When the Loop Closes: Architectural Limits of In-Context Isolation, Metacognitive Co-option, and the Two-Target Design Problem in Human-LLM Systems

arXiv:2604.15343v2 Announce Type: replace-cross Abstract: We report a detailed autoethnographic case study of a single-subject who deliberately constructed and operated a multi-modal prompt-engineering system (System A) designed to externalize cognitive self-regulation onto a large language model (LLM). Within 48 hours of the system's completion, a cascade of observable behavioral changes occurred: voluntary transfer of decision-making authority to the LLM, use of LLM-generated output to deflect external criticism, and a loss of self-initiated reasoning that was independently perceived by two
The proliferation of advanced LLMs and multimodal systems allows for increasingly sophisticated human-AI interaction, leading to novel observations regarding cognitive integration and potential dependencies.
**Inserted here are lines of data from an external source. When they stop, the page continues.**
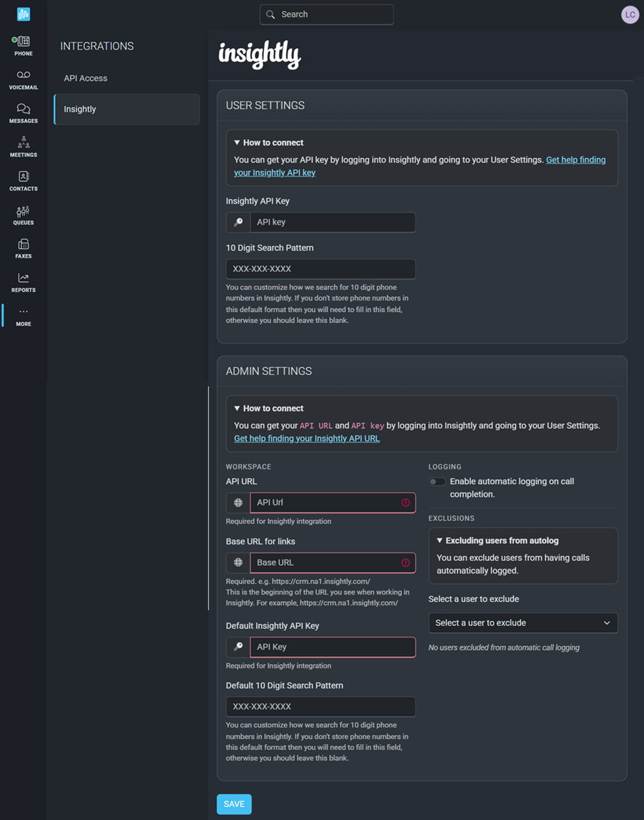This screenshot has width=644, height=820.
Task: Enable automatic logging on call completion
Action: pyautogui.click(x=436, y=482)
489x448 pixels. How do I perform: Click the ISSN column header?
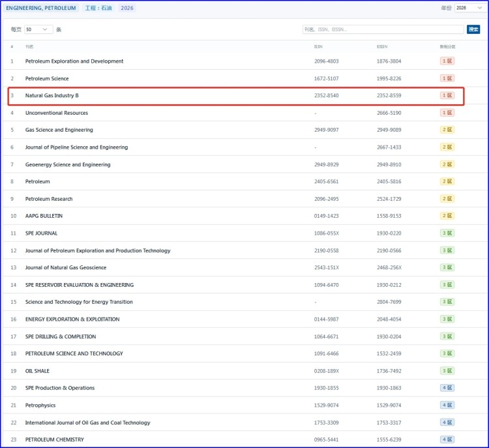[318, 47]
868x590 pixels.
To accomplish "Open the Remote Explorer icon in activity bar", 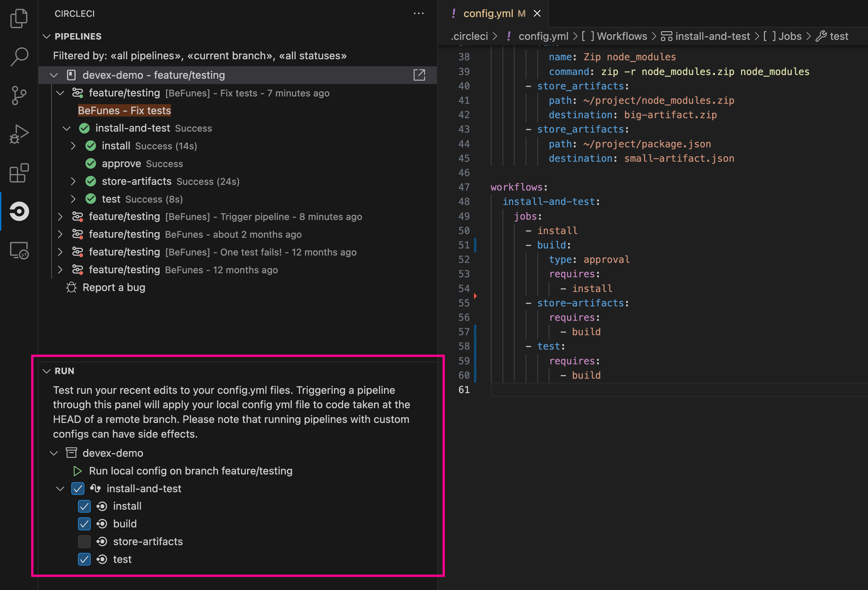I will [19, 250].
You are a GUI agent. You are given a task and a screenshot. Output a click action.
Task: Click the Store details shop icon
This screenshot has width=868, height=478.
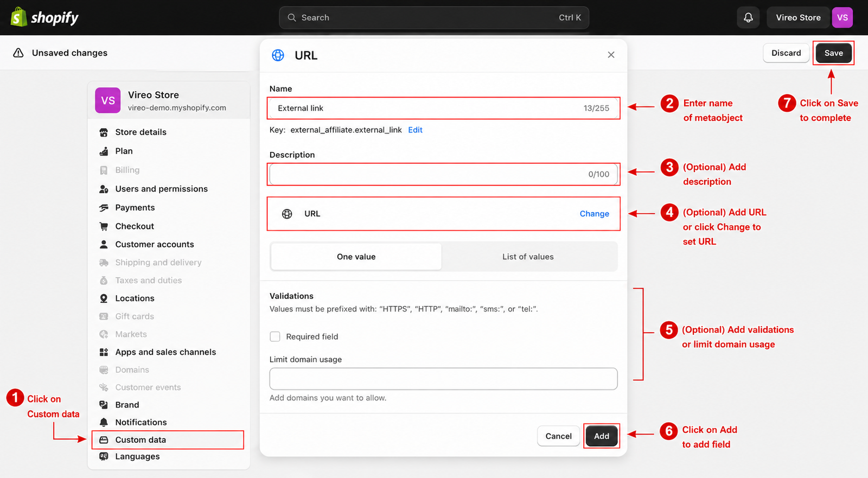tap(104, 132)
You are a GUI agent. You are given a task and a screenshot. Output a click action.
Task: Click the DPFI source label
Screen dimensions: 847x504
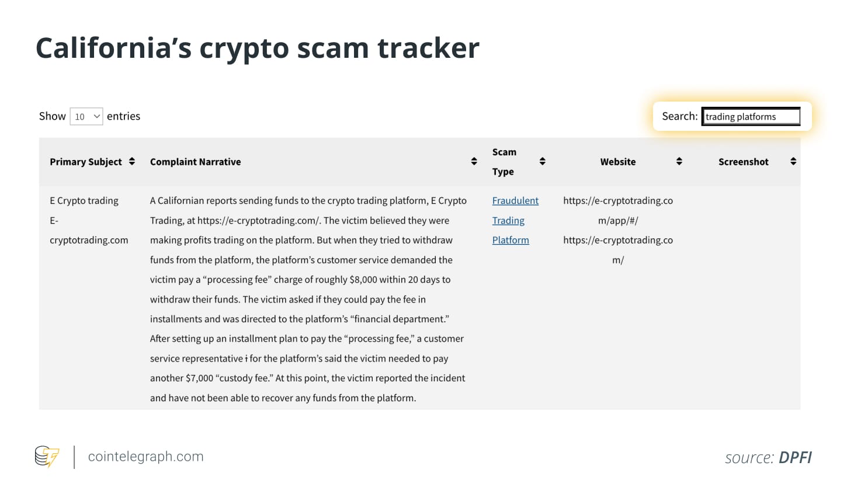795,458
This case study provides empirical evidence of rapid human cognitive and behavioral adaptation to LLM agency, highlighting potential risks in human-LLM system design and interaction dynamics.
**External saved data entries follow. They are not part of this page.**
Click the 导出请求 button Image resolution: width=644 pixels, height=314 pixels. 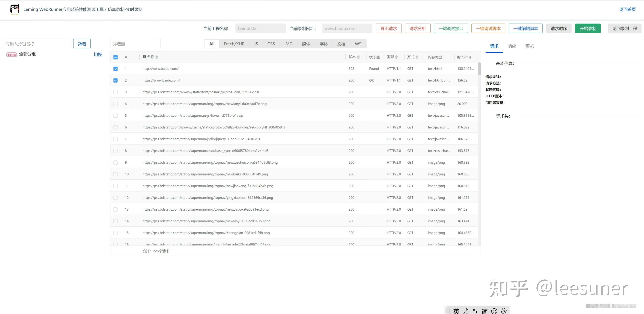point(389,28)
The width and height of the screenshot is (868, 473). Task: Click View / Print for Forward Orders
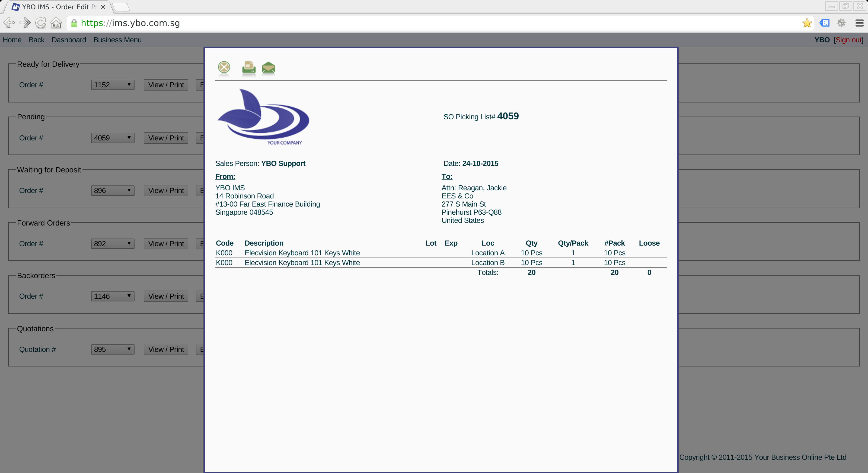166,244
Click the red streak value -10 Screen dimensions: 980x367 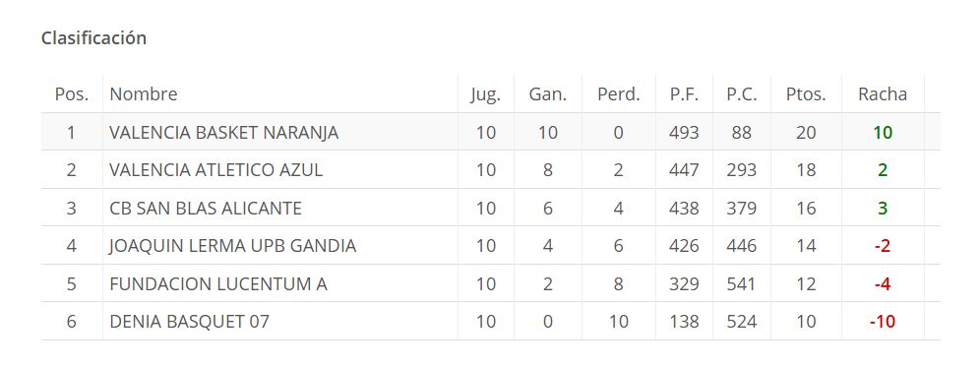883,322
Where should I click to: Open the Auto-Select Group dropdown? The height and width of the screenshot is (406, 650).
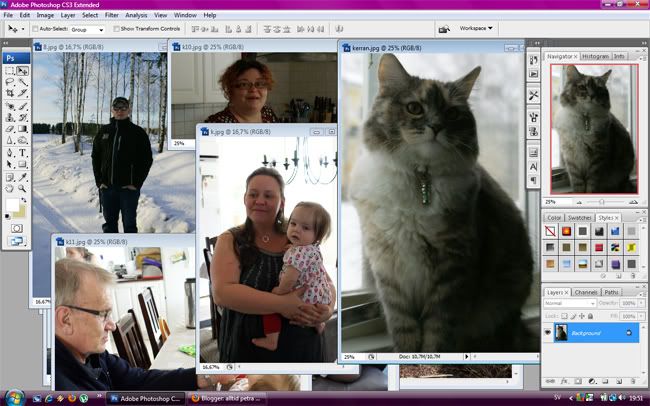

Our understanding of the psychological and behavioral impacts of externalized cognitive self-regulation via AI is enhanced, necessitating a re-evaluation of ethical guardrails and system architectures.
- · AI ethics researchers
- · Human-computer interaction designers
- · Regulatory bodies
- · Unfettered LLM integration strategies
- · Individuals with low metacognitive awareness
This research will directly spur increased focus on the psychological safety and long-term cognitive effects of human-AI symbiosis.
It could lead to the development of new design paradigms for AI systems that actively reinforce human autonomy and critical thinking.
Societies might eventually grapple with widespread shifts in individual and collective decision-making processes, potentially affecting governance and societal resilience.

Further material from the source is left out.